Learning and memory also rely heavily on vitamin A to help connect neurons in new patterns to solidify knowledge. Vitamin A deficiency in early life increases the risk for autism, and problems with vitamin A signaling may play a role in the development of schizophrenia. Vitamin A signaling can decline with age, contributing to cognitive deficits later in life.

Source Code:

  • Preformed vitamin A (retinol): liver (beef, lamb, poultry, cod); fish liver oils; egg yolks; vitamin A–containing dairy (whole milk, butter, cream, cheese as consumed in traditional diets); fatty fish (herring, mackerel, salmon, sardines).
  • Provitamin A carotenoids (β-carotene and related): convert to vitamin A with variable efficiency—sweet potato; carrot; pumpkin; winter squash; dark leafy greens (kale, spinach, collards); red peppers; mango; apricot; cantaloupe (whole fruit, not juice-only patterns).

The Busy B’s

Even though they look nothing alike and have unique responsibilities, the B vitamins are often lumped together and referred to as “B complex,” because they all serve as coenzymes (enzyme assistants) that help cells extract energy from food and assemble vital molecules, so they are indispensable to multiple burning and building pathways.

We must consume foods rich in B vitamins regularly because most of them can’t be stored in our tissues, with the notable exception of vitamin B12, which we store in the liver. Since the brain is a high-energy organ, even brief deficiency of a single member of the B vitamin family can slow the brain’s machinery and lead to vague, nonspecific psychiatric symptoms, such as fatigue, apathy, or insomnia.

Vitamin B1 (Thiamine)

Vitamin B1 helps make and break the bonds that hold molecules together. It plays essential roles in both glycolysis (Engine G) and the citric acid cycle (part of Engine M), and connects the two pathways by converting pyruvate to acetyl CoA. It also helps the pentose phosphate pathway to make DNA and RNA, and assists in the construction of the neurotransmitters acetylcholine, glutamate, and GABA. Since glucose processing requires thiamine, diets high in carbohydrate increase thiamine requirements. Deficiency remains widespread in parts of the world that rely heavily on starchy staples like rice and have poor access to thiamine-rich protein sources.

Source Code:

  • Pork (loin, ham); beef and lamb muscle meat; poultry; fish (especially tuna, salmon); whole-grain and enriched cereals and breads; legumes (black beans, navy beans, lentils); nuts and seeds (sunflower seeds, macadamia); peas and soy foods.

Vitamin B2 (Riboflavin)

Vitamin B2 is an integral part of FAD, which carries electrons to the electron transport chain. Riboflavin helps build antioxidants and synthesize vitamin B3, and is also required to activate vitamins B6 and B9.

Source Code:

  • Organ meats (liver, kidney); dairy milk and yogurt; eggs; lean beef; mushrooms (portobello, white button); almonds; spinach; whole grains; poultry (dark meat somewhat richer than white).

Vitamin B3 (Niacin)

Vitamin B3 is an integral part of NAD, which is used by hundreds of enzymes to help transfer electrons between molecules. Severe, advanced niacin deficiency causes pellagra, a disease which can lead to depression, psychosis, delirium, and dementia.

Source Code:

  • Poultry (chicken, turkey); beef; pork; fish (tuna, salmon); peanuts and peanut butter; mushrooms (portobello, crimini); whole grains; legumes; potatoes; fortified/enriched grains where culturally used; seeds (sesame, sunflower).

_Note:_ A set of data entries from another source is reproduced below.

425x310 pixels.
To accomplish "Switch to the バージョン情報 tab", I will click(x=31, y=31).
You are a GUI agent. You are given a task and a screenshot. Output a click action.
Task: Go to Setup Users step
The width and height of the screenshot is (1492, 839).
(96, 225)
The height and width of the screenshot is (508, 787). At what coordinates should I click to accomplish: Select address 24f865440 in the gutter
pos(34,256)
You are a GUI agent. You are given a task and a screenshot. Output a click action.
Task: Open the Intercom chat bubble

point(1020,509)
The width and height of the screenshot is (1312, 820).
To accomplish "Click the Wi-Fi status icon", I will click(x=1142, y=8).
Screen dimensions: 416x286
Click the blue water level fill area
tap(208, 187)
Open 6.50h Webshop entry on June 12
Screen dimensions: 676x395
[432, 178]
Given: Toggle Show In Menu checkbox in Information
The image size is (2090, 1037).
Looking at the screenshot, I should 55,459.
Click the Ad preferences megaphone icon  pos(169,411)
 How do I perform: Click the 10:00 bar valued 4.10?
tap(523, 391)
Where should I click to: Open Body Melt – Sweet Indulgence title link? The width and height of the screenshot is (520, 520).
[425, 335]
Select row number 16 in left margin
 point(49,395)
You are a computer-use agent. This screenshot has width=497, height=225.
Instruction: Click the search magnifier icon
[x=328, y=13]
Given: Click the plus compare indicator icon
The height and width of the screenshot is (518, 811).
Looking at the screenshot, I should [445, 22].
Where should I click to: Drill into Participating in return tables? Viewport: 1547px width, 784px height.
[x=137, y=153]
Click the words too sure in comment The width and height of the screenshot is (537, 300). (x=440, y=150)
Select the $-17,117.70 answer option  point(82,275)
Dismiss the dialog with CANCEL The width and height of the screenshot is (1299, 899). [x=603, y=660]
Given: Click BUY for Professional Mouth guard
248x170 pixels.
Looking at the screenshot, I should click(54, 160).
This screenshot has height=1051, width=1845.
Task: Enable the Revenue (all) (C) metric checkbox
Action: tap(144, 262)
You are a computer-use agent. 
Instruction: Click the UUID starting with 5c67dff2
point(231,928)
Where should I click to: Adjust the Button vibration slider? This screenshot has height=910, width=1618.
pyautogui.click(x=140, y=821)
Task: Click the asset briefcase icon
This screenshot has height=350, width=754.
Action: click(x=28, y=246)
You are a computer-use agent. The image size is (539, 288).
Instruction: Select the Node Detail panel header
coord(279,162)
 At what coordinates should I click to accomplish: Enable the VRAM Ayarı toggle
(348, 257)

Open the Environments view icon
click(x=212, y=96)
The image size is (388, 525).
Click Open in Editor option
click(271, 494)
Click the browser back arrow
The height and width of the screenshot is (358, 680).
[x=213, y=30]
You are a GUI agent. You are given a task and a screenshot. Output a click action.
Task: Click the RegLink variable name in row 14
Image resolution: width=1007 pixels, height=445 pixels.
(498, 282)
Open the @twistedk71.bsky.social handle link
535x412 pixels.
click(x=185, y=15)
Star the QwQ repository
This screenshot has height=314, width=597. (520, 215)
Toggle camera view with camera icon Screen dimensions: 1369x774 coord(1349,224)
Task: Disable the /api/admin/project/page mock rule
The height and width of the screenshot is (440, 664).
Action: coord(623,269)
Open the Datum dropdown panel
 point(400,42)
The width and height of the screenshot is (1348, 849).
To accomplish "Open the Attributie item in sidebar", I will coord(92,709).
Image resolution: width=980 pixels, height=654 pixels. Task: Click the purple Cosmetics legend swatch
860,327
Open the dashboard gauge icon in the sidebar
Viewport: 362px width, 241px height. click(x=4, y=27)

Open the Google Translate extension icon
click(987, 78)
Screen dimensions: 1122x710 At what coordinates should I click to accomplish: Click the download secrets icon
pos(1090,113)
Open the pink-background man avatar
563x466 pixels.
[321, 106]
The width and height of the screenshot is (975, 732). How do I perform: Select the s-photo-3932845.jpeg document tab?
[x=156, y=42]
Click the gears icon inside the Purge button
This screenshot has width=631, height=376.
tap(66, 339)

Vitamin B5 (Pantothenic acid)

Vitamin B5 is an integral part of CoA (coenzyme A), which changes the shape of large molecules to help them undergo chemical reactions more easily. Vitamin B5 participates widely in metabolism but is particularly important to the assembly of components needed for growth and is required to activate folate (vitamin B9).

Source Code:

  • Animal foods across the board (beef, poultry, pork, organ meats, eggs, fish); whole grains; shiitake and other mushrooms; avocado; sweet potato; broccoli; sunflower seeds; peanuts; dairy milk and yogurt.

Vitamin B6 (Pyridoxine)

Vitamin B6 is used by dozens of enzymes to help transfer carbon building blocks between molecules. Vitamin B6 is required for gluconeogenesis, amino acid processing, and to make vitamin B3, DNA, RNA, serotonin, dopamine, norepinephrine, and GABA.

Source Code:

  • Chickpeas and other legumes; fish (tuna, salmon); poultry; potatoes (starchy); bananas; organ meats; lean beef; fortified cereals where used; nuts (pistachio); whole grains; sunflower seeds; dark leafy greens.

Vitamin B7 (Biotin)

Vitamin B7 helps add carbon building blocks to molecules, regulates gene activity, and supports gluconeogenesis, the production of blood glucose.

Source Code:

  • Egg yolks; beef liver; salmon; pork; sunflower seeds; sweet potato; almonds; spinach and other leafy greens; whole grains; legumes; cauliflower; cheese (modest amounts vary by type).

Vitamin B9 (Folate)

Vitamin B9 supplies the carbon building blocks needed to help vitamin B12 make DNA, myelin, and certain neurotransmitters including serotonin, dopamine, and norepinephrine. Cells can’t multiply without DNA, so folate requirements are much higher in times of rapid growth and development (such as pregnancy), and in parts of the body that replenish cells frequently, such as the bone marrow where red blood cells are produced. This is why folate deficiency can cause anemia (low red blood cell count) and neural tube defects such as spina bifida.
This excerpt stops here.